Colombia’s MEO expected that government efforts put in place after the 2016 peace agreement, such as using state forces to eliminate illegal economies, would reduce political violence in Colombia. “But, in fact, violence increased,” Gomez said. “Not only against candidates and pre-candidates running for position in these regions, but also against the social leaders and community leaders who have been trying to help the country reach a state of post-conflict.”

“Under [Duque’s] government, we have noticed that these areas haven’t been taken care of and the projects that were planned for them haven’t been properly implemented. The community fears that when the next politicians arrive in these territories this negligence could continue,” she added.

Essential to the understanding of political violence in Colombia is recognizing its indiscriminate nature. MEO data shows no clear tendency of a political party or sector being disproportionately targeted on a national level.

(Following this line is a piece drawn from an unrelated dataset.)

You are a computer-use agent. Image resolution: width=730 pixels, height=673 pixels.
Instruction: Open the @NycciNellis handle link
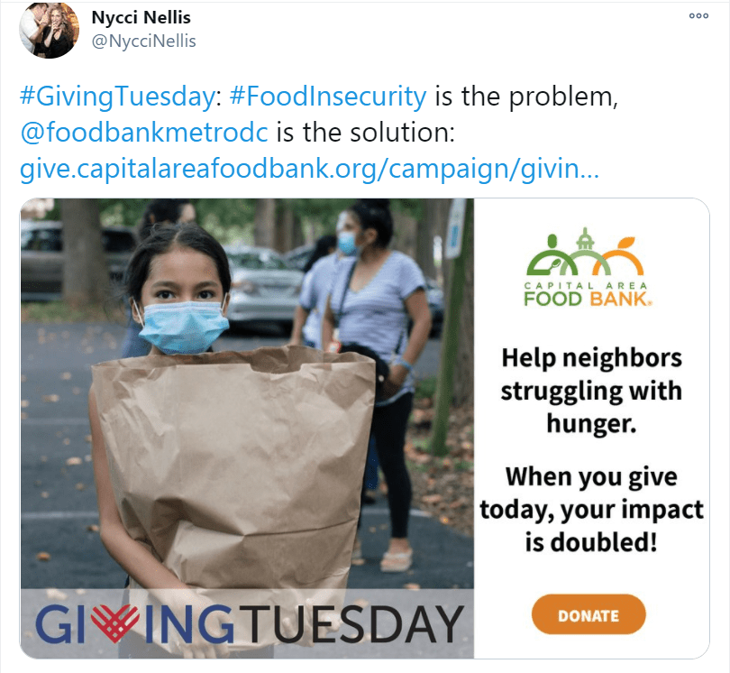[143, 41]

It does, however, show differing trends of violence according to department. In Bolívar, all candidates and pre-candidates who were victims of violence were from right-wing parties: Belisario Arciniega García and Luis Eduardo Caldera Villaminzar of Partido de la U were assassinated, while Kaleth Mejía Gaibao of Centro Democrático was attacked. 

Meanwhile, in Cauca, victims of violence were mostly left-leaning or liberal figures. Rubén Darío Banguero of Partido Colombia Renaciente was attacked, and Karina García Sierra and Yeison Obando of the Partido Liberal were both assassinated in the municipality of Suarez.

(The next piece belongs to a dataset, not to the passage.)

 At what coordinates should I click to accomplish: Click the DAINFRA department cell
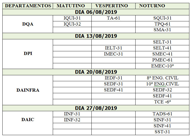(x=28, y=90)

When Latin America Reports asked Gómez about these trends by department, she explained that in Cauca, left-wing figures were targeted partly due to the presence of Revolutionary Armed Forces of Colombia (FARC) dissidents and other leftist armed groups such as the National Liberation Army (ELN) in the region. This has sparked suspicions not only of left-wing candidates but also of social and community leaders, as Cauca is the department where most social leaders have been murdered.

However, Gómez was quick to signal that political ideology was often not the main motive behind violence in Cauca. “The presence of armed groups fighting for control over narco-trafficking in the department puts the lives of all social and political figures at risk,” she said. “These groups will target anyone who opposes their interests, regardless of political party or ideology.”

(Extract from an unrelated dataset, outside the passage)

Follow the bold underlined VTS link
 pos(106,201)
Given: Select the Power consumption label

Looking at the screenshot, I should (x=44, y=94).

As for the department of Bolívar, Gómez pointed out that whilst violence in the south of the region could potentially be ideologically-motivated, in the city of Cartagena it appears that personal interests have been the main factor. The concern, she claimed, is that armed groups in the area are seeing which candidates best suit their interests, and then bullying the rest.

In response to the violence, Gómez explained that citizens themselves could make a big difference by tackling issues of stigmatization, which often results in politicians or social leaders being accused — without evidence —  of being guerrilla fighters. 

“When a candidate is accused of being a guerrilla fighter or a paramilitary, it generates a very strong discourse of hatred,” she said. “We need to eliminate this kind of discourse which legitimises violence.”

Gómez also emphasized that citizens can also exercise their right to vote as a form of protest,  “showing those who commit acts of violence that we citizens are stronger than they think.”